- _To do_: Please report every line of the listing below that has the word "screenshot" in it.

---*---

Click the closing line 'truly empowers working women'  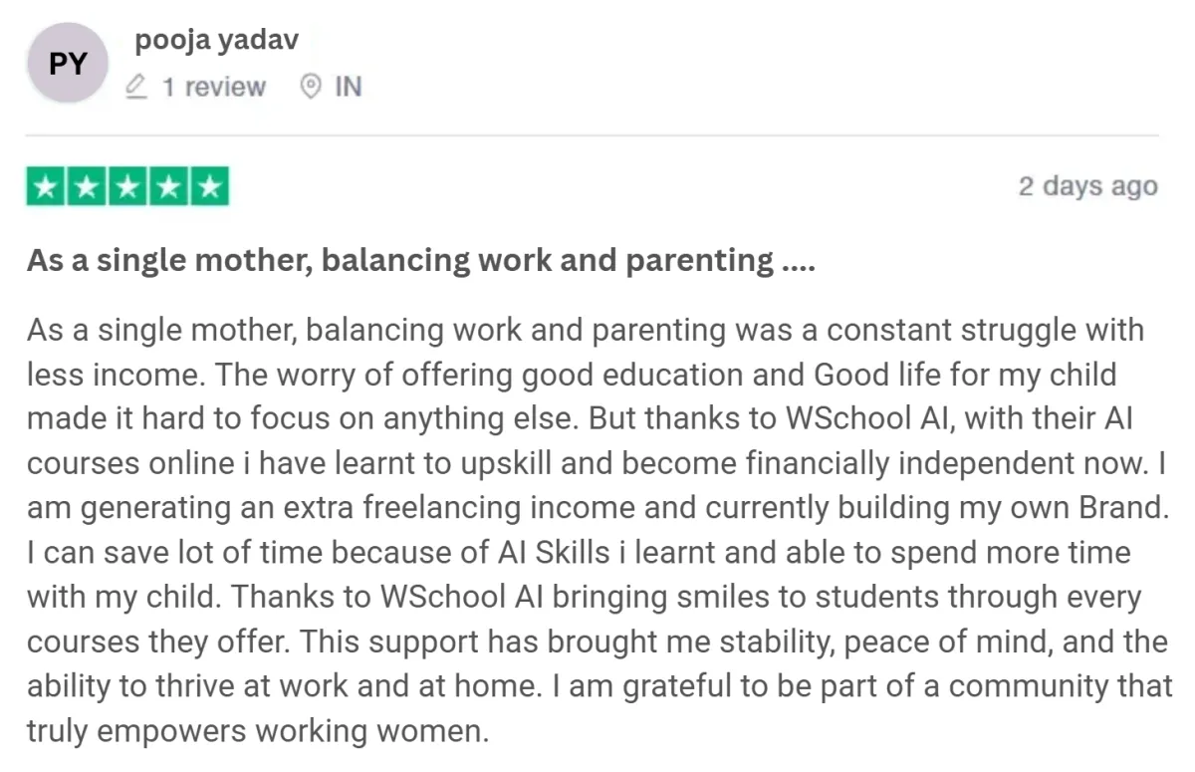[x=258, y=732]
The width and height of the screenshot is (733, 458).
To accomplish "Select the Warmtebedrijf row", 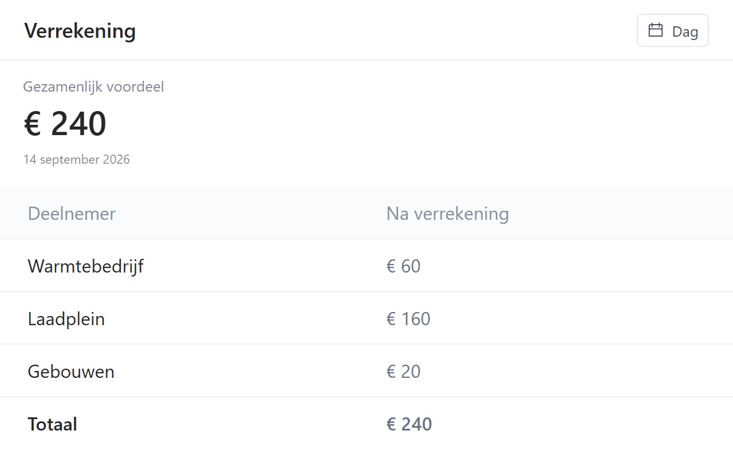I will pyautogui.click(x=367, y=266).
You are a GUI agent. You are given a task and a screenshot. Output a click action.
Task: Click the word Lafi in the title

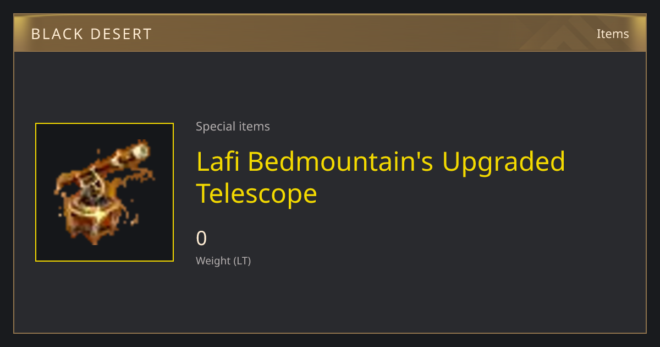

---*---

- _Response for this exercise_:
The width and height of the screenshot is (733, 458).
You are a GUI agent. You are given a task and a screenshot. Output a click action.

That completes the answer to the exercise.